El país empieza en casa

El país empieza en casa justo cuando el café lo impregna todo
con la sensación de hogar apenas desperezando la mañana,
en el agua que moja las sequías de tantos años de tuberías secas
y humedece la tierra donde crecen las flores en el jardín.
Está cómo no, en los ojos del niño que no quiere levantarse temprano para ir a la escuela
y que después siempre se demora jugando a la pelota.
Se encuentra en las ganas de volver al abrigo y al frescor después de la jornada,
del tráfico, del traqueteo de la ciudad convulsa.
Es cierto, que se queda calladito en las tardes de domingo
cuando las películas siempre nos reúnen después de una comilona familiar.
También se intuye en la cocina, cuando todos duermen,
y el tiempo se aprovecha para ajustar los detalles del almuerzo del día siguiente
y se repasan los ruedos de los uniformes y se planchan las camisas.

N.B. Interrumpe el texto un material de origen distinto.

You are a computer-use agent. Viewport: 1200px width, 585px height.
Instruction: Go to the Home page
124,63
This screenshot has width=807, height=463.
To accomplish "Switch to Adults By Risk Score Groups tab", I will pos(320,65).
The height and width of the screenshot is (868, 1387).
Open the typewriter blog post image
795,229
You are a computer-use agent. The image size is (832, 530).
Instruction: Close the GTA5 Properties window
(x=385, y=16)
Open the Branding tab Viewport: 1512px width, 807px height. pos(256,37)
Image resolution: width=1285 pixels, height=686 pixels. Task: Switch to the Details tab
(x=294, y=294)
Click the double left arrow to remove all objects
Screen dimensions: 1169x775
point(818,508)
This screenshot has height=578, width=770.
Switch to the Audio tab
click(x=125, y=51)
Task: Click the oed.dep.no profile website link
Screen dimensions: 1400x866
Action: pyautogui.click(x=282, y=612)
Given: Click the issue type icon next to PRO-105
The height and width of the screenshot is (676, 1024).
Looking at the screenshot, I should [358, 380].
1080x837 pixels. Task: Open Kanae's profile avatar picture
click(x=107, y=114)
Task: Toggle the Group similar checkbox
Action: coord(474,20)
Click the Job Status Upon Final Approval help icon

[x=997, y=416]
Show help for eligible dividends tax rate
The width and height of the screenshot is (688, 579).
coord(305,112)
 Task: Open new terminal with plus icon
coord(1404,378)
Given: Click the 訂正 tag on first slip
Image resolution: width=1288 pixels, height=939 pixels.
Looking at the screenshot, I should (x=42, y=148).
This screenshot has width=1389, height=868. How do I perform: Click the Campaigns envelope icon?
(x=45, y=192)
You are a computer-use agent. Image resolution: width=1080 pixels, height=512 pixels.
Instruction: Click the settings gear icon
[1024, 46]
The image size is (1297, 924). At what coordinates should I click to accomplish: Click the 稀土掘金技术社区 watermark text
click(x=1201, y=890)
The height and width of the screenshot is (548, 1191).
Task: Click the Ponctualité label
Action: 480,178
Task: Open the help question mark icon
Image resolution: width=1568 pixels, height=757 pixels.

Grita todo su esplendor en los cuadernos, que a colores dibujan pájaros y banderas,
con la certeza de que ambas cosas son casi lo mismo.
El país, cómo no, está en las sábanas que los sábados se tienden al sol y al viento,
en las ollas que ahora están boca arriba llenando de aromas las paredes,
y en las manos del abuelo que se empeña en descifrar las hojas de los periódicos
porque después de años aprendió a leer.
El país empieza en casa, en nuestra casa,
con nuestros hijos y nuestros padres y sus sueños
y los nuestros. 
El país está adentro y palpita y vibra y arde y enciende y sobre todo vuela
y para volar no necesita alambradas, ni piedras, ni gritos, ni fuego, para volar le bastan los
pechos en los que anidan todas las voces.